En tant que personne ayant grandi entourée des œuvres de Tenreiro, je suis ravi de voir cette reconnaissance. Ce n’est pas seulement de l’histoire du design — c’est une reconnexion culturelle. Les Brésiliens n’ont pas simplement imité l’Europe ; nous l’avons remixée avec une âme tropicale.
La ‘reconnexion culturelle’ sonne poétique, mais parlons chiffres : combien de ces œuvres sont réellement accessibles ? Cette exposition se tient à Sutton Tower, pas dans un musée public. N’est-ce pas juste un habillage culturel pour l’immobilier de luxe ?
Honorablement ? Je veux juste m’asseoir dans un fauteuil Royère vintage et faire semblant d’être à Paris en 1961. Peu importe le contexte — l’ambiance est parfaite.
N’oublions pas que Maria Pergay n’a pas été ‘découverte’ comme par hasard. Elle a combattu la répression stalinienne, élevé quatre enfants, puis redéfini la métallerie moderniste. Sa visibilité aujourd’hui n’est pas de la chance — c’est en retard.

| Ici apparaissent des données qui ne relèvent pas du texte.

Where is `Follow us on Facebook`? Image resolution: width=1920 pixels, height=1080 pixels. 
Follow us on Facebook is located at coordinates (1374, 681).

Sutton Tower ne cache pas la synergie — l’art augmente l’attractivité immobilière de 37 % selon le rapport du Met l’année dernière. Cette exposition n’est pas dissociée de la valeur du bâtiment ; elle en fait partie intégrante.
Le fait que Royère ait conçu les quartiers du capitaine sur le SS France me donne des frissons. Ce n’est pas du mobilier — c’est un héritage dans le veinage du bois.
Ah oui, encore une exposition où des hommes européens blancs ‘découvrent’ des influences mondiales tandis que les créateurs du Sud global restent en note de bas de page. Révolutionnaire.
Tout grand mouvement commence par mettre en lumière quelques-uns. L’objectif est d’élargir le cercle. Aujourd’hui Royère et Pergay, demain Zanine Calda et Jorge Zalszupin — le progrès prend du temps.